## Written exercise
Copy out every one of the following entries word for word.
━━━━━ Extracted material ━━━━━
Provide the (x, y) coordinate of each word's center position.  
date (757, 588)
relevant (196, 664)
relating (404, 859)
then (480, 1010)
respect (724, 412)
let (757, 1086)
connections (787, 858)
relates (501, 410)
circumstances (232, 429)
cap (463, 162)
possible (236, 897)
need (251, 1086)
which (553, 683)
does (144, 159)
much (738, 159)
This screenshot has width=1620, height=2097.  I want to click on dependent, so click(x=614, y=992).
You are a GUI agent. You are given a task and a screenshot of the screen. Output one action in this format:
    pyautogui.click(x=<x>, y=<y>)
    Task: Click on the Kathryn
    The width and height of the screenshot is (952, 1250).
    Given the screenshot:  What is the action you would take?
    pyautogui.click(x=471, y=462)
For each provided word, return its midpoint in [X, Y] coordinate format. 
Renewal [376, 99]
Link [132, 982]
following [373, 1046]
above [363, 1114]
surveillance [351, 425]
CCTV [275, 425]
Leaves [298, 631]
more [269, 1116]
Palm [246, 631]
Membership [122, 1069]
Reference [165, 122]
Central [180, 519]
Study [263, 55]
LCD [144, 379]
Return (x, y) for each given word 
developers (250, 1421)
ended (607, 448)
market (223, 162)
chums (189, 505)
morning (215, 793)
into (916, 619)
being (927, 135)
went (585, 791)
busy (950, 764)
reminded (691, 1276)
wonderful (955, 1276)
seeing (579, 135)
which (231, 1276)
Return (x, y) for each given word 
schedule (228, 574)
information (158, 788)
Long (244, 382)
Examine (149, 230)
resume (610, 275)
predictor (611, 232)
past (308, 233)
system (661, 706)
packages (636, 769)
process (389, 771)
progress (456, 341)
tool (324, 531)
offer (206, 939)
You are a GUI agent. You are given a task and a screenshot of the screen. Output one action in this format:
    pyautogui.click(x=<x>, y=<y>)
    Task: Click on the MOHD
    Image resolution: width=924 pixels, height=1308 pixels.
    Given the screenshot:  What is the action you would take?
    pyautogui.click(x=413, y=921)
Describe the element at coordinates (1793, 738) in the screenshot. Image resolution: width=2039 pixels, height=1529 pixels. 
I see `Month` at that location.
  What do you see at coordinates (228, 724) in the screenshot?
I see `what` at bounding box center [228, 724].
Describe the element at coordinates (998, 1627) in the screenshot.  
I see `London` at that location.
━━━━━
## Response
Provide the (x, y) coordinate of each word's center position.  
date (757, 588)
relevant (196, 664)
relating (404, 859)
then (480, 1010)
respect (724, 412)
let (757, 1086)
connections (787, 858)
relates (501, 410)
circumstances (232, 429)
cap (463, 162)
possible (236, 897)
need (251, 1086)
which (553, 683)
does (144, 159)
much (738, 159)
This screenshot has width=1620, height=2097.  I want to click on dependent, so click(x=614, y=992).
You are a GUI agent. You are given a task and a screenshot of the screen. Output one action in this format:
    pyautogui.click(x=<x>, y=<y>)
    Task: Click on the Kathryn
    The width and height of the screenshot is (952, 1250).
    Given the screenshot:  What is the action you would take?
    pyautogui.click(x=471, y=462)
For each provided word, return its midpoint in [X, Y] coordinate format. 
Renewal [376, 99]
Link [132, 982]
following [373, 1046]
above [363, 1114]
surveillance [351, 425]
CCTV [275, 425]
Leaves [298, 631]
more [269, 1116]
Palm [246, 631]
Membership [122, 1069]
Reference [165, 122]
Central [180, 519]
Study [263, 55]
LCD [144, 379]
Return (x, y) for each given word 
developers (250, 1421)
ended (607, 448)
market (223, 162)
chums (189, 505)
morning (215, 793)
into (916, 619)
being (927, 135)
went (585, 791)
busy (950, 764)
reminded (691, 1276)
wonderful (955, 1276)
seeing (579, 135)
which (231, 1276)
Return (x, y) for each given word 
schedule (228, 574)
information (158, 788)
Long (244, 382)
Examine (149, 230)
resume (610, 275)
predictor (611, 232)
past (308, 233)
system (661, 706)
packages (636, 769)
process (389, 771)
progress (456, 341)
tool (324, 531)
offer (206, 939)
You are a GUI agent. You are given a task and a screenshot of the screen. Output one action in this format:
    pyautogui.click(x=<x>, y=<y>)
    Task: Click on the MOHD
    Image resolution: width=924 pixels, height=1308 pixels.
    Given the screenshot:  What is the action you would take?
    pyautogui.click(x=413, y=921)
Describe the element at coordinates (1793, 738) in the screenshot. Image resolution: width=2039 pixels, height=1529 pixels. 
I see `Month` at that location.
  What do you see at coordinates (228, 724) in the screenshot?
I see `what` at bounding box center [228, 724].
Describe the element at coordinates (998, 1627) in the screenshot.  
I see `London` at that location.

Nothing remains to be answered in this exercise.